Deitz grunted, turned, and lumbered out of the kitchen. Chu considered just making a run for it, opening the kitchen door and bolting down the street. There were drawbacks.
The main one was the Blackmailer’s Dilemma.
It had been implicit, although unspoken, in Chu’s deal with Deitz about the shares in Securicom that Chu knew about the scam with the Chinese to copy the Raytheon module. He had followed Deitz around during those two days and he had videotape of Deitz meeting with that Dak guy down in Tin Town. Therefore, the corollary was, Chu Knew Too.
And failed to report it.
As a matter of fact, quite the opposite. He attempted to benefit from the knowledge by blackmailing his boss.
As a person here on an E-1 visa, Chu knew that if any of this came to light, he’d be lucky to get away with ten years in a federal lockup, after which he’d be put on a plane back to Shanghai. What might be waiting for him in China did not bear thinking about, especially since he was involved—however peripherally—in the death of Mr. Dak and his associates, all of whom were sure as hell
guangbo
, which was the Chinese secret police.
Hence, the Blackmailer’s Dilemma, and therefore no headlong dash down the sidewalk crying out for succor.

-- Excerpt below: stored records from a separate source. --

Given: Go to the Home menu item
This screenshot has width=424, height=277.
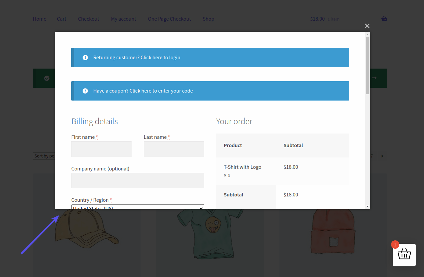Looking at the screenshot, I should tap(39, 19).
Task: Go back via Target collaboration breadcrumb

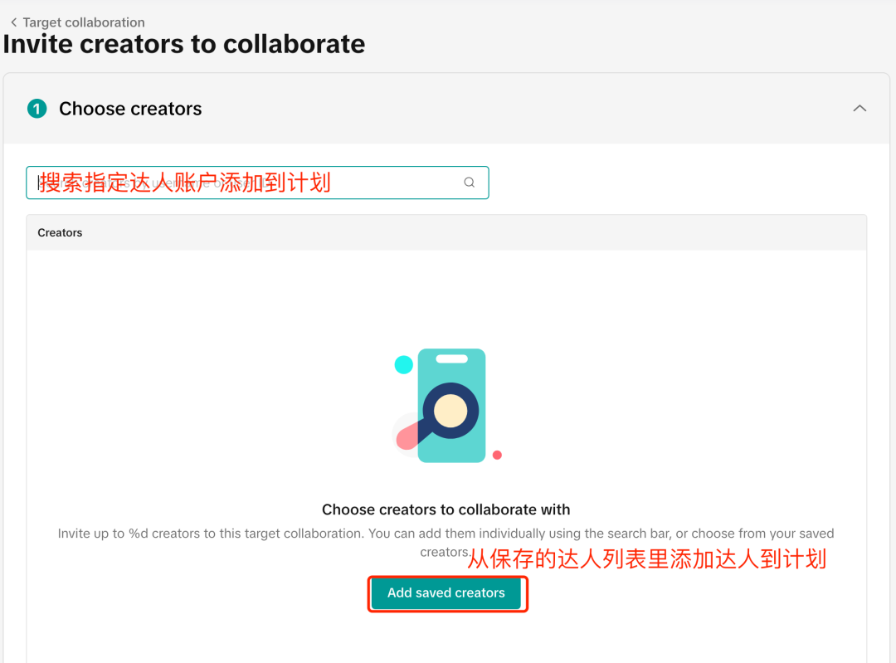Action: coord(84,22)
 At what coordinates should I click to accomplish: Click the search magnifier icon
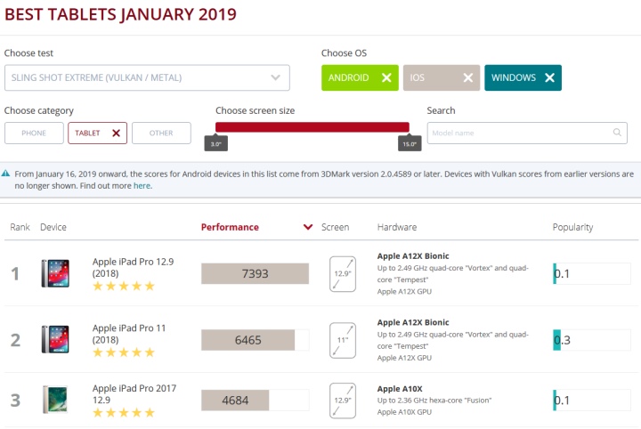[617, 133]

There was a lot of banging of drawers and slamming of closets—as a roommate Deitz was pretty loud—and a few minutes later Deitz came back into the kitchen. Chu was waiting for him, feeling that whatever the hell Deitz looked like, Chu had to approve. This turned out to be a challenge.
Deitz didn’t walk into the room so much as manifest into it. He was carrying a black leather valise and wearing an off-the-rack Hugo Boss suit in charcoal over a pale gray shirt, no tie. On his feet he had a pair of glossy black Allen Edmonds wing tips over dove gray socks. He had even requested a scarlet pocket square.
In short, from the ground up, he looked pretty damn good, like a designer refrigerator or like one of those retired NFL linebackers who get jobs as halftime commentators on Fox and CBS—hyper-snazzy in a vaguely alarming way.
But all this ended at the neck, or that slightly narrower part of his body where most men would usually have a neck.
Deitz’s connection between his shoulders and his skull was a thick cone of sinew and muscle and bone that tapered upwards just enough to blend into his skull, which narrowed a bit from there on in, although not enough to come to an actual point.
Deitz had addressed the goatee issue by hacking it off with Chu’s Braun waterproof electric razor, a process that the razor did not survive. He dealt with the bruising around his eyes and the disorderly state of his nose by putting on a bit of cosmetic cover-up that Chu had bought at Walgreens.
It was thick and chalky and while it did hide the bruises, it made Deitz look like a French mime. The problem of his blackened eyes—now more
of a yellowish green—was neatly solved by a pair of those bug-eye wraparound sunglasses that all the highway cops were wearing. So far, so good.
Where this all fell apart was the wig. Deitz had been specific.
He wanted a long shiny blond wig, long enough for the hair to come down to his shoulders.
“Like one of those guys on the WWF, okay?”
Chu, asking no questions—every man’s sexuality is his own business—had paid two thousand dollars for the thing that was resting uneasily on the summit of Deitz’s skull right now, a luxurious sweep of golden hair—guaranteed human, all the way from Denmark, he had been assured—cut into an artfully ragged fall across the forehead, the rest hanging down in a long blunt wave that pooled on his shoulders.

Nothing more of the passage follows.